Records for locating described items
******

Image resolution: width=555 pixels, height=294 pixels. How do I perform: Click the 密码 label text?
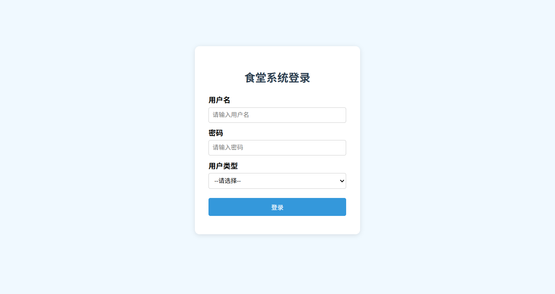click(216, 133)
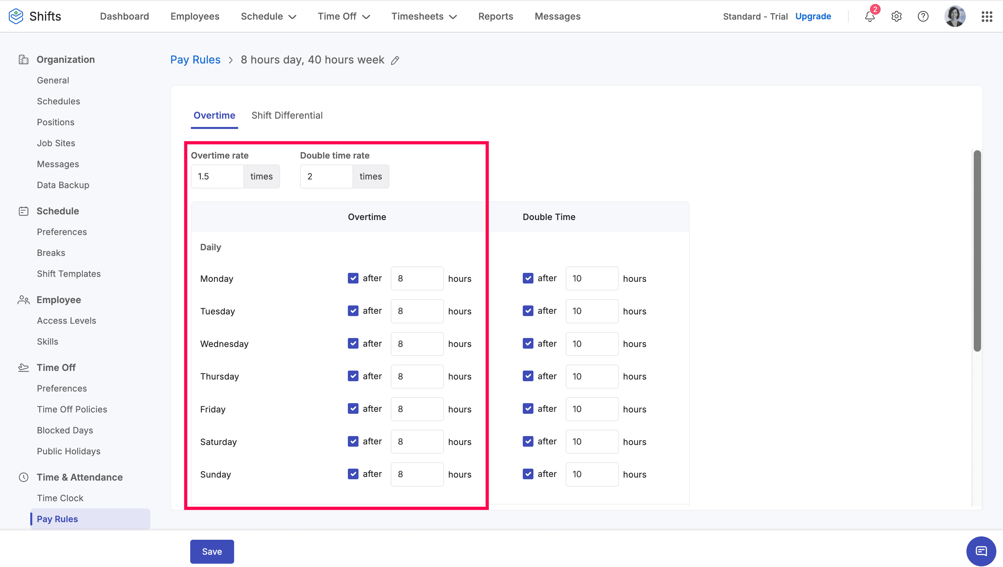Open the chat support bubble icon

click(x=981, y=551)
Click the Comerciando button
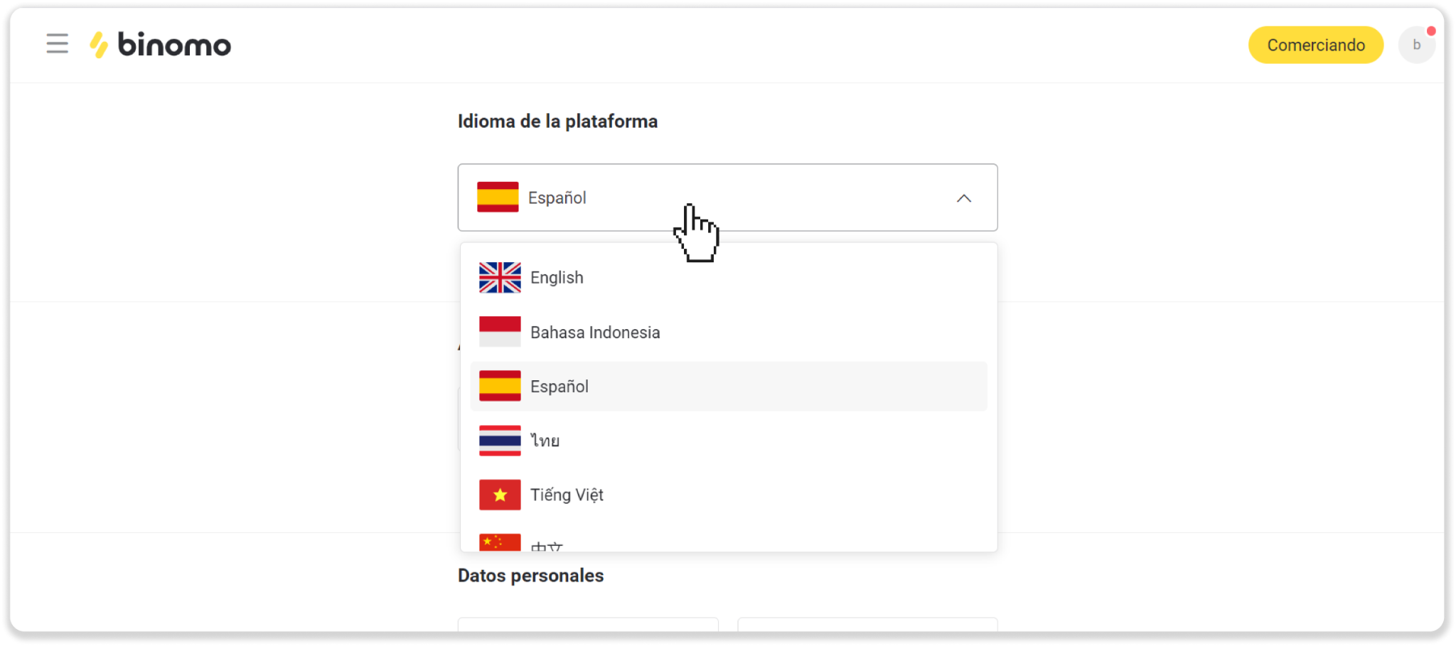The height and width of the screenshot is (646, 1456). click(1315, 45)
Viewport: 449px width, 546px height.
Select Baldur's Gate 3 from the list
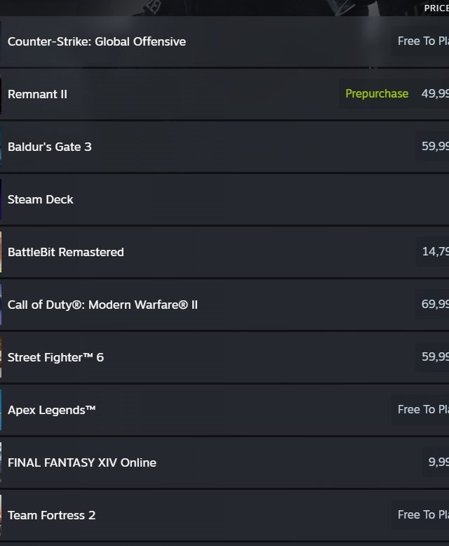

******

• **WHAT YOU NEED TO DO**
Give back every line of the material above without changing it, but leave out the pictures.

• **EXPECTED OUTPUT**
Image resolution: width=555 pixels, height=294 pixels. How do I perform: Click the 密码 label text?
click(216, 133)
Open the chat support bubble icon

click(x=981, y=551)
Click the Comerciando button
The height and width of the screenshot is (646, 1456). click(1315, 45)
Viewport: 449px width, 546px height.
Select Baldur's Gate 3 from the list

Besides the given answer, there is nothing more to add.